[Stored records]
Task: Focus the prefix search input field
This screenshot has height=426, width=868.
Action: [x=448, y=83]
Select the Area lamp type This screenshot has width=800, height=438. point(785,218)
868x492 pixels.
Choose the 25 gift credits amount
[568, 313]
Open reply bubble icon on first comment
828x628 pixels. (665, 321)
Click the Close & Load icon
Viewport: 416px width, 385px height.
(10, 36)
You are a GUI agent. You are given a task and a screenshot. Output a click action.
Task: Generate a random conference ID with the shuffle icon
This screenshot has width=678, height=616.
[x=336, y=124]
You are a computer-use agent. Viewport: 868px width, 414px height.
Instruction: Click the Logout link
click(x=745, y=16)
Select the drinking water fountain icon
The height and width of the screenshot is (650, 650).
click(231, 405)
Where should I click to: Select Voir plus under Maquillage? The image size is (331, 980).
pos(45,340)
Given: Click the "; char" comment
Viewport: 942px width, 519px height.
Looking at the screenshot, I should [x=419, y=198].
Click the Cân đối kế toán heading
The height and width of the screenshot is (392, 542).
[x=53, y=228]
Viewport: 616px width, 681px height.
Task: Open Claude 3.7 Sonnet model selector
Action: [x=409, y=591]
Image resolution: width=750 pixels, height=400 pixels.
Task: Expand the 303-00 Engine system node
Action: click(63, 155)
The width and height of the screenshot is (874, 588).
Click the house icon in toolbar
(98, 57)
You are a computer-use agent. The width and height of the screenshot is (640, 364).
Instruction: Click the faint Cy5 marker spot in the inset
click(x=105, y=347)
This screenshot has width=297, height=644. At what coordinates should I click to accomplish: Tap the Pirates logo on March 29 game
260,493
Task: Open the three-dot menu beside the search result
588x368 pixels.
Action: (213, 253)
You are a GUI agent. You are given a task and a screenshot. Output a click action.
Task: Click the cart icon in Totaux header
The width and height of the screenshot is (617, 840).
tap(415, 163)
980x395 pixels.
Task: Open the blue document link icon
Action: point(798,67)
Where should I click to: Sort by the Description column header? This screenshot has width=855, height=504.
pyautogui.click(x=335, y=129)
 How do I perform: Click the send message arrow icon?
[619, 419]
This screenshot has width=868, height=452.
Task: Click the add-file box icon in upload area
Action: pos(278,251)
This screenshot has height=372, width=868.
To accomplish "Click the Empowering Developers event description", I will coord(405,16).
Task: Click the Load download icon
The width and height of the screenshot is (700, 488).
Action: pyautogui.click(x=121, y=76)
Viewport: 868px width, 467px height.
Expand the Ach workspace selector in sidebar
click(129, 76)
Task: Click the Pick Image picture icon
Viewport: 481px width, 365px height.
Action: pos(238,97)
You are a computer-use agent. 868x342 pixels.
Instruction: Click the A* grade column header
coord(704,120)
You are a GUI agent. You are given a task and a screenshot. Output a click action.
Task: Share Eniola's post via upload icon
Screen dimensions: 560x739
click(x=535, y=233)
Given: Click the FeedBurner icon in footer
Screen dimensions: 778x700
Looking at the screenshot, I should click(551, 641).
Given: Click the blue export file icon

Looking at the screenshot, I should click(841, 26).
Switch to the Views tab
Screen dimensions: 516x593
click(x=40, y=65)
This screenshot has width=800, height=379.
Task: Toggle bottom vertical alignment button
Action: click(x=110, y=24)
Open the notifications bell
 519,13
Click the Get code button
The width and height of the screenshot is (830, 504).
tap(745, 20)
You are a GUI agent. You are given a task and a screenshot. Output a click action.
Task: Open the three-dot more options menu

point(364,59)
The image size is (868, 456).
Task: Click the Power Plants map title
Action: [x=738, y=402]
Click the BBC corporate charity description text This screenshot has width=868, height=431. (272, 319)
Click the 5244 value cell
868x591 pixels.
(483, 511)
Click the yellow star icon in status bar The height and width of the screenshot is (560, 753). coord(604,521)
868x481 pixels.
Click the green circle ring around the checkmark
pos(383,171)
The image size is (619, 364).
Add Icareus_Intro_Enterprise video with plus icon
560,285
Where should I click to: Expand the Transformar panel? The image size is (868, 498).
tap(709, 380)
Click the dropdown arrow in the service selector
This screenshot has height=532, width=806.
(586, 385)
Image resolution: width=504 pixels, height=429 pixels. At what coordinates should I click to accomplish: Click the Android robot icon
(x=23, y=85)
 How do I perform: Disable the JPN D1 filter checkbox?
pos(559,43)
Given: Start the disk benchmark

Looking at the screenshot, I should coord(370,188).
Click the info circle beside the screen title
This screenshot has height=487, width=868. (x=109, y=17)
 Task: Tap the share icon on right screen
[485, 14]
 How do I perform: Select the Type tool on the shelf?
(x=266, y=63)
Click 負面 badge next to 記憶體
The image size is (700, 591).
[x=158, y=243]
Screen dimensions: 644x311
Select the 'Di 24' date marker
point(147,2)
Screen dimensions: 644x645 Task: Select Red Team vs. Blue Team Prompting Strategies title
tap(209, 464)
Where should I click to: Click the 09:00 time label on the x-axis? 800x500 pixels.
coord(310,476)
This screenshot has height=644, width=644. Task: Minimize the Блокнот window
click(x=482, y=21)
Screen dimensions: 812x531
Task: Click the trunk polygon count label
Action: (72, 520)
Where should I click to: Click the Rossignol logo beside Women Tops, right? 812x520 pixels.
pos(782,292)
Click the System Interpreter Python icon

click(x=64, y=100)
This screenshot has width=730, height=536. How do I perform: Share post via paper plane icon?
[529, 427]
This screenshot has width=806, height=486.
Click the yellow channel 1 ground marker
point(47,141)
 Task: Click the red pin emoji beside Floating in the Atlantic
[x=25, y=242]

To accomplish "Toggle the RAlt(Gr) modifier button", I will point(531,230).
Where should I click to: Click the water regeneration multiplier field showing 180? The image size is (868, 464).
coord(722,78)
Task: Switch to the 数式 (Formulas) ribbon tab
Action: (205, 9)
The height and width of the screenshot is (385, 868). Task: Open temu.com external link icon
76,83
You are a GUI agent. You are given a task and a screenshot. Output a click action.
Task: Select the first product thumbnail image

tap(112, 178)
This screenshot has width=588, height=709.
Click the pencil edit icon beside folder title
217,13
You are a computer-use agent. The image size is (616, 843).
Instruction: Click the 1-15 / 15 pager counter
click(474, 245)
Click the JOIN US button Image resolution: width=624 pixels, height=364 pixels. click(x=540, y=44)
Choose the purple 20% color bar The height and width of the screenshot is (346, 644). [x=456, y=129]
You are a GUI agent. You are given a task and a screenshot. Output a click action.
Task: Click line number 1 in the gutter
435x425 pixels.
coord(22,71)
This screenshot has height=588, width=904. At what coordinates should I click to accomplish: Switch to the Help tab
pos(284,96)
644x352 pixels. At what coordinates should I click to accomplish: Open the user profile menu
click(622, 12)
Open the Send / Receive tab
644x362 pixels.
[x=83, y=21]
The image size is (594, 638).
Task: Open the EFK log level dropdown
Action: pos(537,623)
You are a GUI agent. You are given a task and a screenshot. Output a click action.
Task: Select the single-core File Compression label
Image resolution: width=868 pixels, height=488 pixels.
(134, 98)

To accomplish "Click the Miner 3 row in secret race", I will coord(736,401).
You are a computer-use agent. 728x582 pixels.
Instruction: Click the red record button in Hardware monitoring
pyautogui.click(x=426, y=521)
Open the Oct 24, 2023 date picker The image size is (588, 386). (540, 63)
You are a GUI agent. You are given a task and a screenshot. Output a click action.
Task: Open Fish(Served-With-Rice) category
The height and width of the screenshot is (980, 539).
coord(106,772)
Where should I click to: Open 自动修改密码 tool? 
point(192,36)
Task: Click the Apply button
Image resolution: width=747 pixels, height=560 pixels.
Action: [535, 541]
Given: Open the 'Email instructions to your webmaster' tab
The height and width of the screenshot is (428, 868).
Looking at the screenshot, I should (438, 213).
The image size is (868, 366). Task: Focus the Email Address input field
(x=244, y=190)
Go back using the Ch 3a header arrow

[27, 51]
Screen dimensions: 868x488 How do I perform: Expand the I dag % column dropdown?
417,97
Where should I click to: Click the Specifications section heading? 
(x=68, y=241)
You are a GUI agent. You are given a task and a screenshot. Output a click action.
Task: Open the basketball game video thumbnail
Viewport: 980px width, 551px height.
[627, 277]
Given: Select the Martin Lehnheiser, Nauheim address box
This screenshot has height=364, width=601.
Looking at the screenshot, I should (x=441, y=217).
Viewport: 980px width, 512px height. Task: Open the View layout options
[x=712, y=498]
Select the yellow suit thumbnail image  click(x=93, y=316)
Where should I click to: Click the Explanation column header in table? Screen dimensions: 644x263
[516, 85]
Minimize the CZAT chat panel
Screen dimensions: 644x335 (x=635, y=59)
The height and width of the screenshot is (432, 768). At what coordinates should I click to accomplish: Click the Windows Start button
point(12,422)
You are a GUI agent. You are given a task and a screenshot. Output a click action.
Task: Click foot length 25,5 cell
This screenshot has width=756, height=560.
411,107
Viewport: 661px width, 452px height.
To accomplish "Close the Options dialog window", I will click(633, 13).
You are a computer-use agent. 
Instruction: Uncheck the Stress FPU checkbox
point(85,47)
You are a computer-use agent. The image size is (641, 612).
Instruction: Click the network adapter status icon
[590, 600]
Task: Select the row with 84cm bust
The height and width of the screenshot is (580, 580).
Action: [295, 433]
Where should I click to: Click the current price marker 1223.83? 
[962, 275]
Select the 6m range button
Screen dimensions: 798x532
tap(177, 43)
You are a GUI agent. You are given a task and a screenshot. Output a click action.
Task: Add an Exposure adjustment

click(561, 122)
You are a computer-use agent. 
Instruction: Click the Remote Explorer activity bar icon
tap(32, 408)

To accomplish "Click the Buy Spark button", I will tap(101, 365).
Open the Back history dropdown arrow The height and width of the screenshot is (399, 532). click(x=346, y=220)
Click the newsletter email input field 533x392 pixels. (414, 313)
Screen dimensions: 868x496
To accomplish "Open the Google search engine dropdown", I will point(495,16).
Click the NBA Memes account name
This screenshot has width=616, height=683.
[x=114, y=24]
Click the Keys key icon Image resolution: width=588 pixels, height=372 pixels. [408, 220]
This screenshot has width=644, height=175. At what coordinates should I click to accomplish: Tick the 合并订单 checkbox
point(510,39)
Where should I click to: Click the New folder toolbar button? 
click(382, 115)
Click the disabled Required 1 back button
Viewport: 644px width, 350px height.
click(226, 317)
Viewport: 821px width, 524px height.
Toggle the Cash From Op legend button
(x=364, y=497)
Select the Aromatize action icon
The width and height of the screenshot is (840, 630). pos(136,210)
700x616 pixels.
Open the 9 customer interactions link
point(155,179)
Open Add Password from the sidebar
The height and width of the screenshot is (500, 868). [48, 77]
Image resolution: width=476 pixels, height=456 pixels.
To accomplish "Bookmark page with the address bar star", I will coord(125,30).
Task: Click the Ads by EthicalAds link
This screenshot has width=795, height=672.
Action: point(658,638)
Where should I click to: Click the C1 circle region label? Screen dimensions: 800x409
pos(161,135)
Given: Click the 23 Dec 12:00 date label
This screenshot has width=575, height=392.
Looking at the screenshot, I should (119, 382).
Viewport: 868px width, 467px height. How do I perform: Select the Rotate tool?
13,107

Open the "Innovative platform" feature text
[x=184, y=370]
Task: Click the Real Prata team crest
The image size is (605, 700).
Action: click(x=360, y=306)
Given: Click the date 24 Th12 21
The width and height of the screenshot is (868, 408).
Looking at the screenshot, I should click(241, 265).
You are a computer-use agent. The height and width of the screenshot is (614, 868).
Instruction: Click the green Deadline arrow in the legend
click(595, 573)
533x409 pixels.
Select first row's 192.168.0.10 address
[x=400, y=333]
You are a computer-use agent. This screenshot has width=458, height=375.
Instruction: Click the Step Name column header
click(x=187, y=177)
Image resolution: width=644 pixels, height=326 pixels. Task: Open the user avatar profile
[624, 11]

■ **What the task asks**
Look through the data and show every line containing "cell".

■ **Task response**
Click the 5244 value cell
Task: Click foot length 25,5 cell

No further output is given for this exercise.